Many dealers implement CPI without considering profit participation options and leave significant money with their third-party provider on the table. At 40% penetration on a 200-vehicle portfolio collecting $100/month per enrolled vehicle, a PORC structure puts $24,000–$43,200 in annual profit back in the dealer's pocket instead of the insurance company's.
Frequently Asked Questions
How much does collateral protection insurance cost?
For BHPH dealers, CPI cost is primarily measured as a ceding fee — typically 8%-20% of collected premiums depending on the provider — plus state premium tax (usually 1.75%-2.5%). The monthly cost passed to customers ranges $80-$120 based on vehicle value and coverage terms, which is generally less than what customers would pay for standard full-coverage auto insurance.
What is collateral protection insurance?
CPI is a lender-placed insurance product that protects the BHPH dealer's financial interest in a financed vehicle when the customer fails to maintain adequate auto insurance. It is a single-interest policy: the dealer (lienholder) is the insured, not the customer. The cost is typically recouped by adding a monthly charge to the customer's account when their insurance lapses.
Can you drive with CPI insurance?
CPI does not cover the customer's liability or personal protection while driving — it only protects the dealer's collateral interest. Customers enrolled in CPI remain legally responsible for carrying their own liability coverage as required by their state. CPI is not a substitute for comprehensive auto insurance.
What is a ceding fee in a CPI program?
A ceding fee is the percentage of CPI premiums that the dealer pays to the program provider or insurance carrier in exchange for risk coverage and program administration. It is the primary recurring cost of a CPI program and varies significantly between providers (8%-20%), so it warrants close comparison when evaluating options.
Can a BHPH dealer make money from a CPI program?

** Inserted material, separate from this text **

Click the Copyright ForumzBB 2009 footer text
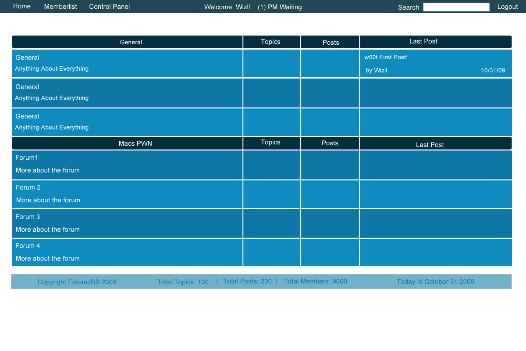Viewport: 526px width, 351px height. click(77, 282)
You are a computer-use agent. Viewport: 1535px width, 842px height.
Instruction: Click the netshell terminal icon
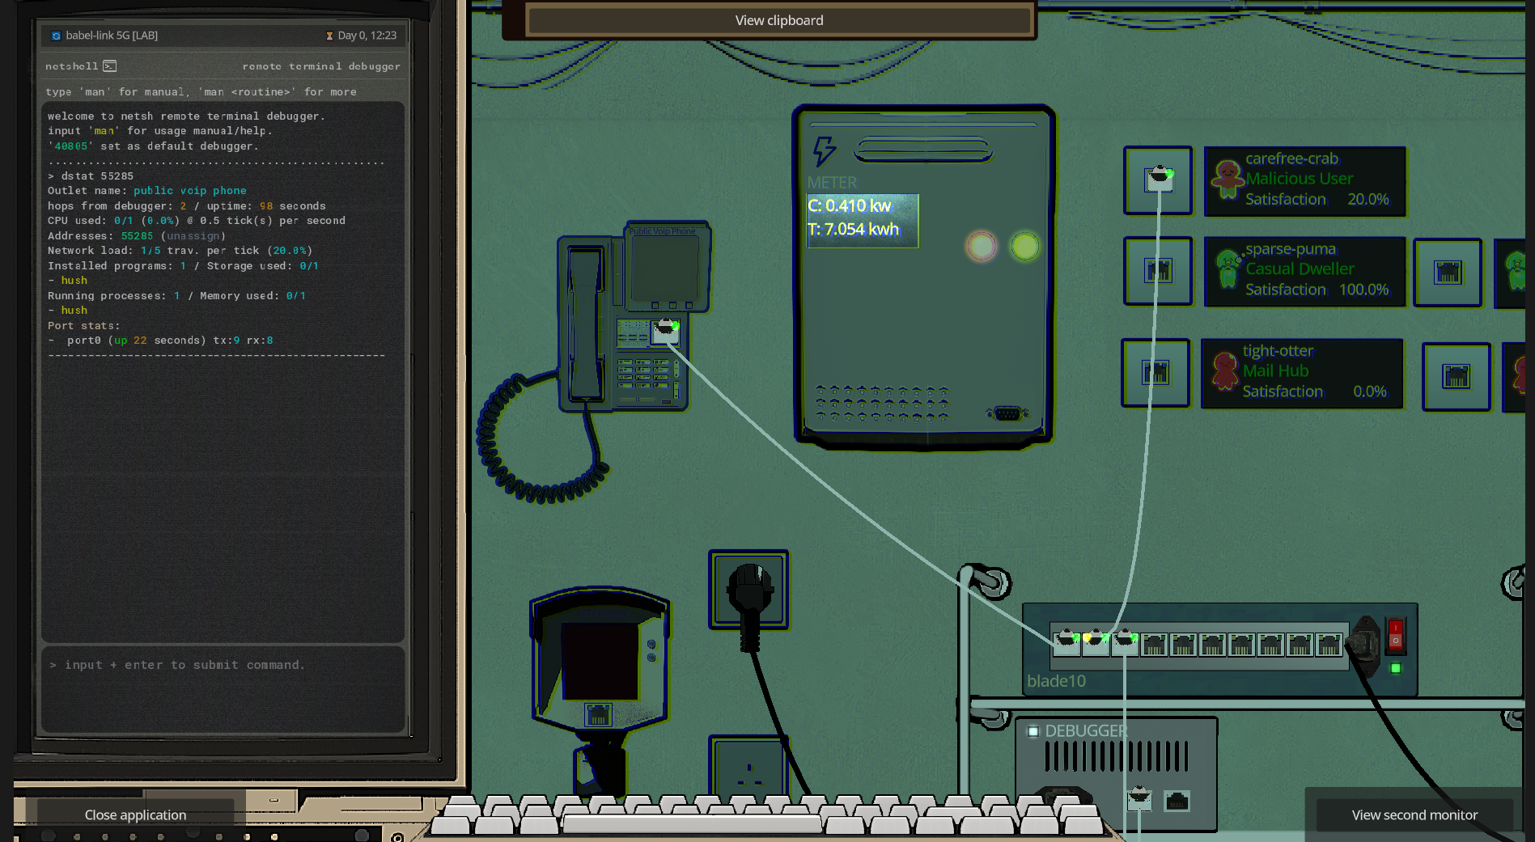[109, 66]
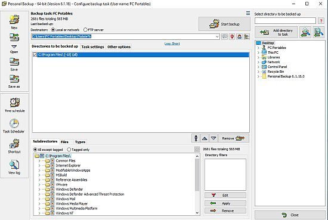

Yes. Dealers who structure their CPI program through a dealer-owned reinsurance company (PORC or admin obligor entity) can capture underwriting profits instead of paying them to a third-party carrier. The structure typically nets $25-$45 per enrolled vehicle per month and makes the most financial sense for dealers with 50-100+ active accounts.
Is CPI required for BHPH dealers?
CPI is not legally mandated in most states, but it functions as a financial necessity for BHPH dealers. With 15.4% of U.S. drivers uninsured — and BHPH customers skewing higher — dealers without CPI absorb the full cost of any uninsured damage or total loss on their financed inventory.